> [What is expected] Copy all of the material below line for line, changing nothing.

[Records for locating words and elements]
+ + +

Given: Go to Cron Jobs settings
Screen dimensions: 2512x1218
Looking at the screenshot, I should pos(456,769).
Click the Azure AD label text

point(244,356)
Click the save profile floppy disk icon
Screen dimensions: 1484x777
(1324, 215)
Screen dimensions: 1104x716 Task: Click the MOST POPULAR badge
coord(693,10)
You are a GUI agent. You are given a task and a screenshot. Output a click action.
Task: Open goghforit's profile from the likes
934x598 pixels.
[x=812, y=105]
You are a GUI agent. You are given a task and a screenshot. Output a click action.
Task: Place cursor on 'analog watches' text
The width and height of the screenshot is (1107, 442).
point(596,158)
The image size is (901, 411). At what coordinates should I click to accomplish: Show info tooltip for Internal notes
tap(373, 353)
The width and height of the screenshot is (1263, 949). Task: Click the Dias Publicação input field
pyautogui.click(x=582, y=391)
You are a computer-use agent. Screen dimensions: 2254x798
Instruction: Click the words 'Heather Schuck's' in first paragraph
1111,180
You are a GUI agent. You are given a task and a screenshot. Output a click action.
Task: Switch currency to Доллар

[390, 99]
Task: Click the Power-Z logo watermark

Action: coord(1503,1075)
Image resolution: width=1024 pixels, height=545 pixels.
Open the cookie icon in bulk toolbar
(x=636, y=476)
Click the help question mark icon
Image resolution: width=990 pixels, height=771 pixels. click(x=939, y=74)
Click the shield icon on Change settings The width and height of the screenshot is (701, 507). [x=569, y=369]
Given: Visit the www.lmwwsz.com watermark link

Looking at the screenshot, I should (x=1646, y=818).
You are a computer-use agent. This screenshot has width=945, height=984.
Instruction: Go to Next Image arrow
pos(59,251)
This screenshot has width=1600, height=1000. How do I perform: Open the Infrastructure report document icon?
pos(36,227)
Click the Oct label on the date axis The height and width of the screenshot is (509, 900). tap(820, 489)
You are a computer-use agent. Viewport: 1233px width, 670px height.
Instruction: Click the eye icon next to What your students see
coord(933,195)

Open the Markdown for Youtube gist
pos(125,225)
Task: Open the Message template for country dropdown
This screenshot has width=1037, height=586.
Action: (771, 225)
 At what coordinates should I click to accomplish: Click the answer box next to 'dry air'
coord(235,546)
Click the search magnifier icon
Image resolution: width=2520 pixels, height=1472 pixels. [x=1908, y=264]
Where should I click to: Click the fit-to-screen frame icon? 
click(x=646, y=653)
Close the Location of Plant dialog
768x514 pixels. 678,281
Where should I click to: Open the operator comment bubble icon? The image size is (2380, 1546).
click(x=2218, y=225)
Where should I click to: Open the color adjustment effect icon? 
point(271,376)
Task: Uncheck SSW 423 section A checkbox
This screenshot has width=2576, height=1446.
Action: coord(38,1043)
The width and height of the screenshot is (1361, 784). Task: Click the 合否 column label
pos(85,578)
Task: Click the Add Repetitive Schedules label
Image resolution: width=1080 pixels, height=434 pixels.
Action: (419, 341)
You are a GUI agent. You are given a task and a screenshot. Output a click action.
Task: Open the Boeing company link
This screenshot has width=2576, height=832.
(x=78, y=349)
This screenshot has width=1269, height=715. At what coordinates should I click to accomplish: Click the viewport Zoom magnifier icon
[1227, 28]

+ + +

> [Written solution]
Given: Go to Cron Jobs settings
Screen dimensions: 2512x1218
Looking at the screenshot, I should pos(456,769).
Click the Azure AD label text

point(244,356)
Click the save profile floppy disk icon
Screen dimensions: 1484x777
(1324, 215)
Screen dimensions: 1104x716 Task: Click the MOST POPULAR badge
coord(693,10)
You are a GUI agent. You are given a task and a screenshot. Output a click action.
Task: Open goghforit's profile from the likes
934x598 pixels.
[x=812, y=105]
You are a GUI agent. You are given a task and a screenshot. Output a click action.
Task: Place cursor on 'analog watches' text
The width and height of the screenshot is (1107, 442).
point(596,158)
The image size is (901, 411). At what coordinates should I click to accomplish: Show info tooltip for Internal notes
tap(373, 353)
The width and height of the screenshot is (1263, 949). Task: Click the Dias Publicação input field
pyautogui.click(x=582, y=391)
You are a computer-use agent. Screen dimensions: 2254x798
Instruction: Click the words 'Heather Schuck's' in first paragraph
1111,180
You are a GUI agent. You are given a task and a screenshot. Output a click action.
Task: Switch currency to Доллар

[390, 99]
Task: Click the Power-Z logo watermark

Action: coord(1503,1075)
Image resolution: width=1024 pixels, height=545 pixels.
Open the cookie icon in bulk toolbar
(x=636, y=476)
Click the help question mark icon
Image resolution: width=990 pixels, height=771 pixels. click(x=939, y=74)
Click the shield icon on Change settings The width and height of the screenshot is (701, 507). [x=569, y=369]
Given: Visit the www.lmwwsz.com watermark link

Looking at the screenshot, I should (x=1646, y=818).
You are a computer-use agent. This screenshot has width=945, height=984.
Instruction: Go to Next Image arrow
pos(59,251)
This screenshot has width=1600, height=1000. How do I perform: Open the Infrastructure report document icon?
pos(36,227)
Click the Oct label on the date axis The height and width of the screenshot is (509, 900). tap(820, 489)
You are a computer-use agent. Viewport: 1233px width, 670px height.
Instruction: Click the eye icon next to What your students see
coord(933,195)

Open the Markdown for Youtube gist
pos(125,225)
Task: Open the Message template for country dropdown
This screenshot has width=1037, height=586.
Action: (771, 225)
 At what coordinates should I click to accomplish: Click the answer box next to 'dry air'
coord(235,546)
Click the search magnifier icon
Image resolution: width=2520 pixels, height=1472 pixels. [x=1908, y=264]
Where should I click to: Click the fit-to-screen frame icon? 
click(x=646, y=653)
Close the Location of Plant dialog
768x514 pixels. 678,281
Where should I click to: Open the operator comment bubble icon? The image size is (2380, 1546).
click(x=2218, y=225)
Where should I click to: Open the color adjustment effect icon? 
point(271,376)
Task: Uncheck SSW 423 section A checkbox
This screenshot has width=2576, height=1446.
Action: coord(38,1043)
The width and height of the screenshot is (1361, 784). Task: Click the 合否 column label
pos(85,578)
Task: Click the Add Repetitive Schedules label
Image resolution: width=1080 pixels, height=434 pixels.
Action: (419, 341)
You are a GUI agent. You are given a task and a screenshot. Output a click action.
Task: Open the Boeing company link
This screenshot has width=2576, height=832.
(x=78, y=349)
This screenshot has width=1269, height=715. At what coordinates should I click to accomplish: Click the viewport Zoom magnifier icon
[1227, 28]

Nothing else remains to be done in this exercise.